Make sure you have enabled Beta features in settings.
- Select Knowledge from the left menu.
 - Create a Knowledge Base: Airports
 - Add the following Knowledge Base FAQs, as text/html documents:
 
- https://www.panynj.gov/port-authority/en/help-center/faq/airports-faq-help-center.html
 - https://www.schiphol.nl/en/before-you-take-off/
 - https://www.flysfo.com/faqs
 
- As a response it requires the following custom payload:
 
{ "knowledgebase": true, "QUESTION": "$Knowledge.Question[1]", "ANSWER": "$Knowledge.Answer[1]" }- And to make the Text to Speech version of the answer working add the following Text SSML response:
 
$Knowledge.Answer[1] 
This demo makes heavy use of websockets and
the microphone getUserMedia() HTML5 API requires
to run over HTTPS. Therefore, I deploy this demo
with a custom runtime, so I can include my own Dockerfile.
- 
Edit the app.yaml to tweak the environment variables. Set the correct Project ID.
 - 
Deploy with:
gcloud app deploy - 
Browse:
gcloud app browse 
The selfservice kiosk is a full end to end application. To showcase smaller examples, I've created 6 small demos.
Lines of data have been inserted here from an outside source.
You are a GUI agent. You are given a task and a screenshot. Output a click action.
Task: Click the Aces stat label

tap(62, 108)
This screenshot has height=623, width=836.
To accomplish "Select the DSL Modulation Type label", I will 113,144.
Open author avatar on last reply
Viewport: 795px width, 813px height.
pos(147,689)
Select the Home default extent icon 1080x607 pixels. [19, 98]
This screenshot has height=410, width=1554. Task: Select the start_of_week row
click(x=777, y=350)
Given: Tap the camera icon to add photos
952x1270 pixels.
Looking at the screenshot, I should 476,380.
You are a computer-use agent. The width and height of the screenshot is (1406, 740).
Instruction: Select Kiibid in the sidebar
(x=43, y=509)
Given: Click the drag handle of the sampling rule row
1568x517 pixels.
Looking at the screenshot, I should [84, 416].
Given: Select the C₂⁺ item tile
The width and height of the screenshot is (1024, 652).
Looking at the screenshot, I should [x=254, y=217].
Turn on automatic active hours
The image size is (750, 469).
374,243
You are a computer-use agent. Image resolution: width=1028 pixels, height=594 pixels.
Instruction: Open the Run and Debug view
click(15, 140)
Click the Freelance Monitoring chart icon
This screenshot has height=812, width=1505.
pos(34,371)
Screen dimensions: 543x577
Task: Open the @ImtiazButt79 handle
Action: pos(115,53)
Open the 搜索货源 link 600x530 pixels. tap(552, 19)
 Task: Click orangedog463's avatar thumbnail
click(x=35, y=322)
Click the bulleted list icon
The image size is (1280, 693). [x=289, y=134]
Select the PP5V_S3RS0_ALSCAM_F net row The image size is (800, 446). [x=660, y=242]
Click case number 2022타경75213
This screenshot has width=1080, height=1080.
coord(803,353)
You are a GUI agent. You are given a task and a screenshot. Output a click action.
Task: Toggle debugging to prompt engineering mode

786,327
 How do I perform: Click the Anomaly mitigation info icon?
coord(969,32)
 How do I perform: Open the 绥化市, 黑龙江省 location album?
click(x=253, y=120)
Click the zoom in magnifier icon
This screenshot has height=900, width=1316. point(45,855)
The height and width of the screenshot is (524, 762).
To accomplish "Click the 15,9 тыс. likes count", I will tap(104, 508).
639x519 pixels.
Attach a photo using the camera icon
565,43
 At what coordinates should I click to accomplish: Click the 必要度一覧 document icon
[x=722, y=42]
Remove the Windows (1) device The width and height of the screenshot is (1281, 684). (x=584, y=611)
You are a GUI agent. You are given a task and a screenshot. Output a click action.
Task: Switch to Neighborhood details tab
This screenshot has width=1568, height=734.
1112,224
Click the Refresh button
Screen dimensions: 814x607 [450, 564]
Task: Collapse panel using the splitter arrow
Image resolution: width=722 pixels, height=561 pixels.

Here's how you can get these running:
- 
Install the required libraries, run the following command from the examples folder:
npm install - 
Start the simpleserver node app:
npm --EXAMPLE=1 --PORT=8080 --PROJECT_ID=[your-gcp-project-id] run start 
To switch to the various examples, edit the EXAMPLE variable to one of these:
- Example 1: Dialogflow Speech Intent Detection
 - Example 2: Dialogflow Speech Detection through streaming
 - Example 3: Dialogflow Speech Intent Detection with Text to Speech output
 - Example 4: Speech to Text Transcribe Recognize Call
 - Example 5: Speech to Text Transcribe Streaming Recognize
 - Example 6: Text to Speech in a browser
 
- Browse to http://localhost:8080. Open the inspector, to preview the Dialogflow results object.
 
The code required for these examples can be found in simpleserver.js for the different Dialogflow & STT calls. - example1.html - example5.html will show the client-side implementations.
Apache 2.0
This is not an official Google product.